KeyTrap vulnerabilities are fundamental
Unfortunately, in contrast to software bugs, like HeartBleed, the vulnerabilities found during our research are fundamental and are not simple to resolve, since they are rooted in the design philosophy of DNSSEC. The DNSSEC specification from its early drafts explicitly includes the flawed requirements, that lead to these vulnerabilities, and indeed, all DNS resolvers that follow the RFCs, as well as libraries and other tools that use the DNS or provide DNS functionality, like zone-checkers and debugging tools, were found to be vulnerable.

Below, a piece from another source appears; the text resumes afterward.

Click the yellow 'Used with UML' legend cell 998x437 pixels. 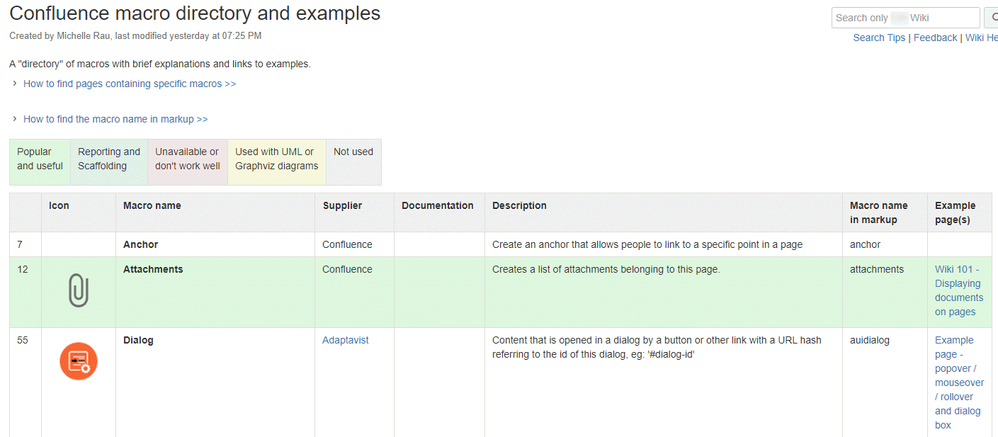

Early responsible disclosure and support of the vendors
Since the initial disclosure of the vulnerabilities on 2 November 2023, we have been working with all major vendors on mitigating the problems in their implementations. Development of patches was challenging and non-trivial and required multiple iterations. We describe the process of patch development along with the failures in the technical report.
Final patches mitigate the flaws, but all resolvers that deploy them currently break the DNSSEC standard recommendations. Since the flaw is rooted in mandatory standard requirements, not in vendor-specific implementation choices, this is necessarily the case. The challenge that the patches face is the need to strike a balance between security and availability.
The current patches shift the balance between security and availability towards security, but on the other hand risk sacrificing availability in corner cases. Or, alternatively, if they shift the balance towards availability, they do not completely prevent the attacks, as we saw in the case of patched Bind9, where a variation of KeyTrap attack still could cause high CPU load, albeit without inflicting packet loss.
We recommend that everyone installs the patches and updates their DNS software. We recommend the ongoing use of DNSSEC, urge domains to implement signing and encourage all resolvers to enforce DNSSEC validation. DNSSEC is the only practical measure to block DNS cache poisoning attacks.
Details of the evaluations, the development of the patches and the attacks can be found in the technical report.
Dr. Haya Shulman is a Professor of computer science at Goethe-Universität Frankfurt, department director at the Fraunhofer-Institute for Secure Information Technology SIT and a head of the research area Analytics-based Cybersecurity in the national research centre ATHENE.